Numero di assistiti – Al 1°gennaio 2022 i 39.270 medicini avevano in carico oltre 51,3 milioni di assistiti. In termini assoluti, la media nazionale è di 1.307 assistiti: dai 1.073 della Sicilia ai 1.461 del Veneto, ai 1.466 della Lombardia, fino ai 1.545 della Provincia Autonoma di Bolzano “Tuttavia lo scenario – precisa Cartabellotta – è molto più critico di quanto lascino trasparire i numeri: infatti, con questo livello di saturazione vengono meno il principio della libera scelta e la distribuzione capillare dei medici in relazione alla densità abitativa. Di conseguenza, è spesso impossibile trovare disponibilità di un medico vicino casa, non solo nelle cosiddette aree desertificate (zone a bassa densità abitativa, con condizioni geografiche disagiate, rurali e periferiche) dove i bandi per gli ambiti territoriali carenti vanno spesso deserti, ma anche nelle grandi città”. Per Gimbe ritenendo accettabile un rapporto di un medico igni 1.250 assistiti si stima una carenza di 2.876 camici bianchi con situazioni più critiche nelle grandi Regioni del Nord: Lombardia (-1.003), Veneto (-482), Emilia Romagna (-320), Piemonte (-229), oltre che in Campania (-349).

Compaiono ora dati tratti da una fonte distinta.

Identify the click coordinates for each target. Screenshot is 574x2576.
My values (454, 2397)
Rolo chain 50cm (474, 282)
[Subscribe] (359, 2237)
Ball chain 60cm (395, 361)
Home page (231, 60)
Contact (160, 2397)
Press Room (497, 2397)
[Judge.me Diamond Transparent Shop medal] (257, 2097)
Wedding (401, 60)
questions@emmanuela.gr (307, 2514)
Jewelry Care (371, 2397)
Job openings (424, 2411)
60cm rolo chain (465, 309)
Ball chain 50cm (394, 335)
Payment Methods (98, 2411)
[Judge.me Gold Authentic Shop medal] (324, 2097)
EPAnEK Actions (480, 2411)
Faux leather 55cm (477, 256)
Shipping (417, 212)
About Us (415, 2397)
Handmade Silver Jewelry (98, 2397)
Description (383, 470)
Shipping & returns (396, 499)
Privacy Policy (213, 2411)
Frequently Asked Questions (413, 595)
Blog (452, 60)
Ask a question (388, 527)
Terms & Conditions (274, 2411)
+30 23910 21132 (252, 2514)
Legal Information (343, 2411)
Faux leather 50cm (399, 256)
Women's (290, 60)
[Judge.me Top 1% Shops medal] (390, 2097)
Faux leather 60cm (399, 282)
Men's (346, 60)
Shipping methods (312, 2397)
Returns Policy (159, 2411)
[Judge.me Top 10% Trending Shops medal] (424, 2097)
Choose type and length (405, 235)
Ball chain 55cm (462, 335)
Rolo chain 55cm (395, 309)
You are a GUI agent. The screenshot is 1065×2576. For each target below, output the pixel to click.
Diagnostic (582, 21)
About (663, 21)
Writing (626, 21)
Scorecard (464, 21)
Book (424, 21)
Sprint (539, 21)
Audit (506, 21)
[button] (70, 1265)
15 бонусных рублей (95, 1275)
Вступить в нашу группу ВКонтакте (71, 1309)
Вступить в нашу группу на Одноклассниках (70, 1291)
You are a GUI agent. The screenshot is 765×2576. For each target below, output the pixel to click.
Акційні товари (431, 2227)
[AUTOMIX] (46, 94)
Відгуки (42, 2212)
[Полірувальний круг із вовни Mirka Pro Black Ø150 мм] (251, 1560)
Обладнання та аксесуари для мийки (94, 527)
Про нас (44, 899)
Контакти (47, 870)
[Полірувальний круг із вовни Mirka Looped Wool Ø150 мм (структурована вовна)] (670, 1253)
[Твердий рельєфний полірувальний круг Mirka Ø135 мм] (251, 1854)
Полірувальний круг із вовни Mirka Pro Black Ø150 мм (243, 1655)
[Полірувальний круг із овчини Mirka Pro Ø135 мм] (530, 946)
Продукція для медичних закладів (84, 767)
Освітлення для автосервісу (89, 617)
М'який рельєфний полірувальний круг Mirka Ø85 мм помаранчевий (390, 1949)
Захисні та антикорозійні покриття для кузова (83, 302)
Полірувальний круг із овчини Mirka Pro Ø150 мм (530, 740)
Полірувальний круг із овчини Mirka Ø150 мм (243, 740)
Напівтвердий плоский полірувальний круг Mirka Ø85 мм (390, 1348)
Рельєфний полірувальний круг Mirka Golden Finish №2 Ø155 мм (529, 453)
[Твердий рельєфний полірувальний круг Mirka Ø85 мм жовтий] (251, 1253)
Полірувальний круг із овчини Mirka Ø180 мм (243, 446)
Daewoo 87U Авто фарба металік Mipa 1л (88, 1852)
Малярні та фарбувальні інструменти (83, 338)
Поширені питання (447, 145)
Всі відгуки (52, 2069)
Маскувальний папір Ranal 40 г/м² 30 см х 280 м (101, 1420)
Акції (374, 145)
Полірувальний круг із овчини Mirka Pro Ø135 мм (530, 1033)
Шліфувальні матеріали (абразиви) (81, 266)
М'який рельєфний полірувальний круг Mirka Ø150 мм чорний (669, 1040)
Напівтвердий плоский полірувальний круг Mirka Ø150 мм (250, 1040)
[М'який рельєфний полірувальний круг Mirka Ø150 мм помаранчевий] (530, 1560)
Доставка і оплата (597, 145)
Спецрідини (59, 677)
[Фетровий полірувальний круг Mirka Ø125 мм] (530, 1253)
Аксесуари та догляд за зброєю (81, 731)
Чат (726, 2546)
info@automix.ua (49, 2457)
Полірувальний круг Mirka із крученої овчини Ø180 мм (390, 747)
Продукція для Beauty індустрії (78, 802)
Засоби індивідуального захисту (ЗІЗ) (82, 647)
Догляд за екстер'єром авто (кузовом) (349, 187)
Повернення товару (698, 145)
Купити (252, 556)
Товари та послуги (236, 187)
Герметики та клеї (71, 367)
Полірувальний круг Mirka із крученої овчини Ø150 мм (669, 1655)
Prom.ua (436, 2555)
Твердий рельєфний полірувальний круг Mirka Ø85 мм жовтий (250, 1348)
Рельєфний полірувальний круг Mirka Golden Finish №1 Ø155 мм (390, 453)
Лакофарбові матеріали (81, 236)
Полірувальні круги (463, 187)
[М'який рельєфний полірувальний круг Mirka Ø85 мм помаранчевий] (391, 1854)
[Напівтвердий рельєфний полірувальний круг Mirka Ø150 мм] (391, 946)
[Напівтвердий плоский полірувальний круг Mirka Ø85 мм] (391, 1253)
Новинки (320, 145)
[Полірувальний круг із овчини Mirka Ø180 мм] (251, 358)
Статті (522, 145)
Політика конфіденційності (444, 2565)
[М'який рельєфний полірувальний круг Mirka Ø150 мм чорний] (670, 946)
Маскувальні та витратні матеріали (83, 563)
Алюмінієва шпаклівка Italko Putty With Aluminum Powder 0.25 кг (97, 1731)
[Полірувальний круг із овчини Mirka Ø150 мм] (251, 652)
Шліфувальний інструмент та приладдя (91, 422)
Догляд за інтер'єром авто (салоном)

Proiezione al 2025 – Tenendo conto dei pensionamenti attesi e delle borse di studio per il Corso di Formazione in Medicina Generale, i dati Agenas (dove mancano le stime per la Provincia Autonoma di Bolzano) dimostrano che nel 2025 il numero dei medici diminuirà di 3.452 unità rispetto al 2021, con nette differenze regionali. In particolare saranno alcune Regioni del Centro-Sud nel 2025 a scontare la maggior riduzione: Lazio (-584), Sicilia (-542), Campania (-398), Puglia (-383). “L’entità della riduzione stimata da Agenas – conclude Cartabellotta – è peraltro sottostimata per almeno due ragioni: innanzitutto, non tiene conto che i medici attualmente iscritti al Corso di Formazione in Medicina Generale possono acquisire già durante la frequenza del corso sino a 1.000 scelte; in secondo luogo perché molti MMG vanno in pensione prima dei 70 anni”.

“La progressiva carenza di MMG – conclude Cartabellotta – consegue sia ad errori di programmazione per garantire il ricambio generazionale, in particolare la mancata sincronia per bilanciare pensionamenti attesi e finanziamento delle borse di studio, sia a politiche sindacali non sempre lineari. Ed è evidente che le soluzioni “tampone” attuate dal Governo con il Decreto Milleproroghe (innalzamento dell’età pensionabile a 72 anni) e dalle Regioni (aumento del massimale) servono solo a nascondere la polvere sotto il tappeto, senza risolvere la progressiva carenza dei MMG. In tal senso è necessario mettere in atto una strategia multifattoriale: adeguata programmazione del fabbisogno, tempestiva pubblicazione da parte delle Regioni dei bandi per le borse di studio, attuazione di modelli organizzativi che valorizzino il lavoro in team, piena implementazione della riforma dell’assistenza territoriale prevista dal PNRR (Case di comunità, Ospedali di Comunità, assistenza domiciliare, telemedicina), allineamento degli accordi sindacali ai reali bisogni della popolazione. Perché guardando ai numeri, accanto alla carenza già esistente, le previsioni dimostrano che i medici di famiglia saranno sempre meno nei prossimi anni. Una “desertificazione” che lascerà scoperte milioni di persone con conseguenze sempre più rilevanti per l’organizzazione dell’assistenza sanitaria territoriale e soprattutto per la salute della popolazione, in particolare gli anziani e i fragili”.